The spread of New World crops as well as advances in sanitation generated a tremendous population boom in Europe, doubling from about 150 million to 300 million in the 19th century. Improved education, increased wealth, and cheap print media all served to increase political consciousness. Coal was exploited on a large scale to provide mankind energy that fueled industrialization. The old concept of using the water mill for energy was not made obsolete - it became more important than ever as it evolved into the steam turbine.
The collapse of the old bureaucratic empires in the First World War as well as continued population growth threatening already declining life quality resulted in the rise of the total states. The Soviet Union and National Socialist Germany, organized on national-ideological and party structures, mobilized a proportion of their society for war only ever matched by the greatest of nomadic empires such as Chingis Khan’s. They were the culmination of the five-century long process of economic and military mobilization that had begun in the 15th century AD. The Germans, Japanese, and Soviets failed to realize that advances in chemical fertilizers as well modernity’s socially & pharmaceutically-induced birth rate decline would obviate their fears. Rather than modernity ushering in an era of unprecedented bloodshed, the fertilizer industry and Green Revolution ensured a prosperous early 21st century - even if state capacity seems to have fallen as the memory of the total states recedes from experience into culture.

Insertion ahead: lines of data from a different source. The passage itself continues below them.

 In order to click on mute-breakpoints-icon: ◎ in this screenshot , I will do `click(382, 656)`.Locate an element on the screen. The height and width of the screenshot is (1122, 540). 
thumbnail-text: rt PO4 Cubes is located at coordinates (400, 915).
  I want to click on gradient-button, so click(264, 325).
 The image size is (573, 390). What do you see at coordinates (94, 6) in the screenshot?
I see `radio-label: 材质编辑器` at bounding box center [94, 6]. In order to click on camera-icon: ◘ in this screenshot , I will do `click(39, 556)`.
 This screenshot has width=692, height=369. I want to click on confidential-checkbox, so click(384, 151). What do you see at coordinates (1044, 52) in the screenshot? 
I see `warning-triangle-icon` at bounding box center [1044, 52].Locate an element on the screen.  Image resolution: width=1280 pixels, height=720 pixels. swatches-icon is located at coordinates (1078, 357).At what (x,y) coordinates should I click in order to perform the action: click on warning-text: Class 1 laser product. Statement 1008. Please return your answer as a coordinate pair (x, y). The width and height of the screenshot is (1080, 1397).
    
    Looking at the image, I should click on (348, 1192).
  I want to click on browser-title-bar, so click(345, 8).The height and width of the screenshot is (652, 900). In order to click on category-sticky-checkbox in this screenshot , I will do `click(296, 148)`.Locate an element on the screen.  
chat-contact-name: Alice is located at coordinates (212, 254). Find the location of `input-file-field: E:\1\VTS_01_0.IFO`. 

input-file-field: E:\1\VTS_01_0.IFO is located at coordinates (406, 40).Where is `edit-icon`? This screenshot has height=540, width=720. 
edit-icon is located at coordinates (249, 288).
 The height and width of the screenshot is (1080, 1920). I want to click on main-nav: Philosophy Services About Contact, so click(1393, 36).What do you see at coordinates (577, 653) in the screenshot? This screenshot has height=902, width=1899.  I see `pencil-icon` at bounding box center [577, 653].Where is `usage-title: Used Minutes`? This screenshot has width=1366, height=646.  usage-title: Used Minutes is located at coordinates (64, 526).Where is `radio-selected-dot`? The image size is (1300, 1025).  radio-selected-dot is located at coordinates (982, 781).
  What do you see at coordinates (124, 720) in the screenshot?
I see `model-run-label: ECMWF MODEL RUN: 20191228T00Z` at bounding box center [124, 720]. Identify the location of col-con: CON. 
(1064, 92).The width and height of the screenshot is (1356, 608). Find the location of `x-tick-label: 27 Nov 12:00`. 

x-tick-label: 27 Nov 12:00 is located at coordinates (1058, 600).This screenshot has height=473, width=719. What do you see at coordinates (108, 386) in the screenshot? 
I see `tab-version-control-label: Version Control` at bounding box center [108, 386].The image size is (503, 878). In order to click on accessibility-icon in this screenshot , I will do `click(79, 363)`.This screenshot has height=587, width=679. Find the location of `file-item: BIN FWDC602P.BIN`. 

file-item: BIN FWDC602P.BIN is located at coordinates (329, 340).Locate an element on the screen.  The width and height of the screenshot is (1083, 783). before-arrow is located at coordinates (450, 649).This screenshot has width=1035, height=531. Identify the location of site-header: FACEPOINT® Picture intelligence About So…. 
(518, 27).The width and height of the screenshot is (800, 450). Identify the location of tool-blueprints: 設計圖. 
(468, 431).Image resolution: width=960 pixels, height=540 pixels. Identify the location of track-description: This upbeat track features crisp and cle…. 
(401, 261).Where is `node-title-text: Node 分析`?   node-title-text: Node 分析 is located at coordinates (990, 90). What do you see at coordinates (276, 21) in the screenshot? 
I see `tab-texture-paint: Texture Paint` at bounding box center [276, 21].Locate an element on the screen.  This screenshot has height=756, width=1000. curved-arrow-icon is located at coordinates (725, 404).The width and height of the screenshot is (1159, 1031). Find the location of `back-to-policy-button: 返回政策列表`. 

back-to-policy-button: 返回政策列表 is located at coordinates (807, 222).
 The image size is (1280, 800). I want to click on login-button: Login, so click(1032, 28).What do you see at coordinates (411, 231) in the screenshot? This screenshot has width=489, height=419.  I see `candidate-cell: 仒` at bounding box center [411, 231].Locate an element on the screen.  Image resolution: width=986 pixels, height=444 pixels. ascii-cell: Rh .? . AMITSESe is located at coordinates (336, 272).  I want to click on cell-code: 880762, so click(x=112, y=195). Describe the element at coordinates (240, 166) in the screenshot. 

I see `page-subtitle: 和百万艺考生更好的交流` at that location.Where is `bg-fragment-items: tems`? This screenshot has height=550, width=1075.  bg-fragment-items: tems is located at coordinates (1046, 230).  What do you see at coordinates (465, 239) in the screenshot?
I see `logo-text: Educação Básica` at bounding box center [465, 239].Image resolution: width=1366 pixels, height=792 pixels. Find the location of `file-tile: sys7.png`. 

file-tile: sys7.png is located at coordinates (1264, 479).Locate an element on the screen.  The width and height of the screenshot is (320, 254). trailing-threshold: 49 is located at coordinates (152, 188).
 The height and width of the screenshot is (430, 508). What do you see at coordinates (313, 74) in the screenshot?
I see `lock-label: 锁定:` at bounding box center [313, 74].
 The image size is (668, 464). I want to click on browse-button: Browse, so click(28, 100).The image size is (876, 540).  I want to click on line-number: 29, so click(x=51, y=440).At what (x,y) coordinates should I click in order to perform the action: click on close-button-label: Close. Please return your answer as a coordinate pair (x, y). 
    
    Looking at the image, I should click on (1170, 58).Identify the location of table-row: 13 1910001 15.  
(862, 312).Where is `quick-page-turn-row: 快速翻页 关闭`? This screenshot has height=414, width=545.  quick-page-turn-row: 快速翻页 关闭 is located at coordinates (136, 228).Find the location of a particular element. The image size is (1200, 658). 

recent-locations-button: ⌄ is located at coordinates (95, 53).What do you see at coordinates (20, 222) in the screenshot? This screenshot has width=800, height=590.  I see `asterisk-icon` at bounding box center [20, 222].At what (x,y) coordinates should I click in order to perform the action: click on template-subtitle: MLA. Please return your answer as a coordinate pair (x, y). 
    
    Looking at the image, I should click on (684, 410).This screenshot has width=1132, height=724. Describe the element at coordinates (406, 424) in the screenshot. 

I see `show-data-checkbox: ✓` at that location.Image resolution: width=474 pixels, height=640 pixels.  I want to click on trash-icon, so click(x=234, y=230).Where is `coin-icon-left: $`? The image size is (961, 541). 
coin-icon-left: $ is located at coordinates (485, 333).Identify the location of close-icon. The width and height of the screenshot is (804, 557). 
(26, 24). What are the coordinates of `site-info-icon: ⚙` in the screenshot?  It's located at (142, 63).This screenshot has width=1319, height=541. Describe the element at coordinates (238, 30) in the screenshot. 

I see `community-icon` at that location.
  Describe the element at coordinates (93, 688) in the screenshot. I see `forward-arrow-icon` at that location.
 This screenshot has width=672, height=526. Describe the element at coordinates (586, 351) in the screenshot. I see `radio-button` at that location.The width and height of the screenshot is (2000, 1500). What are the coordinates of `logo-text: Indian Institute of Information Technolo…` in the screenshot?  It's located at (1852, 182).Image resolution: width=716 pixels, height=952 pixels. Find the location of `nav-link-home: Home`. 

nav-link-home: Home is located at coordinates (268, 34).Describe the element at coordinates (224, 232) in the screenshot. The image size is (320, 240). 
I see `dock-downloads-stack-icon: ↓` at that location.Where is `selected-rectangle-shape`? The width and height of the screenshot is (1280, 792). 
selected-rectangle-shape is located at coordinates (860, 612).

How will the Seventh Age end? Global warming offers new challenges, though advances in biotechnology may inadvertently release diseases that could devastate our species.
In summary:
First Age 9700-8300 BC - permanent revival of agriculture
First Fall 8300 BC - colder climate caused famine
Second Age 8300-6200 BC - animal domestication
Second Fall 6200 BC - floods around the world
Third Age 6200-4400 BC - hydrology and irrigation, the mixing in the Middle East
Third Fall 4400 BC - hunter-gatherer resurgence in Europe and North Africa
Fourth Age 4400-3000 BC - Copper and urbanization
Fourth Fall 3000 BC - plague and Indo-European conquests
Fifth Age 3000-800 BC - Bronze and globalization
Fifth Fall 1200 BC - Bronze Age Collapse
Sixth Age 800 BC-800 AD - Iron, Classical Age, and Late Antiquity
Sixth Fall - Fall of the Roman Empire, Avars, spread of Islam and Christianity
Seventh Age 800 AD-present
Seventh Fall ???? AD - bioerror? nuclear war? robot insurrection?
Eighth Age ???? AD - ????
A very interesting piece. Reminds me in some ways of Spengler, in a good way.
Being reminded of the natural forces that have driven human beings for the past 15 thousand years helps put our present political-ideological window in perspective.
Sadly, the dark side of human nature (war, slavery, primal fears & the desire to dominate & control) is still too prevalent.
Expand this into a book, please.
This was really great, thank you. Will bookmark and re-read it several times as a refresher.
Do you not think the rapid uptick in mass migrations into Europe mark the end of the 7th Age and beginning of a new 8th Age?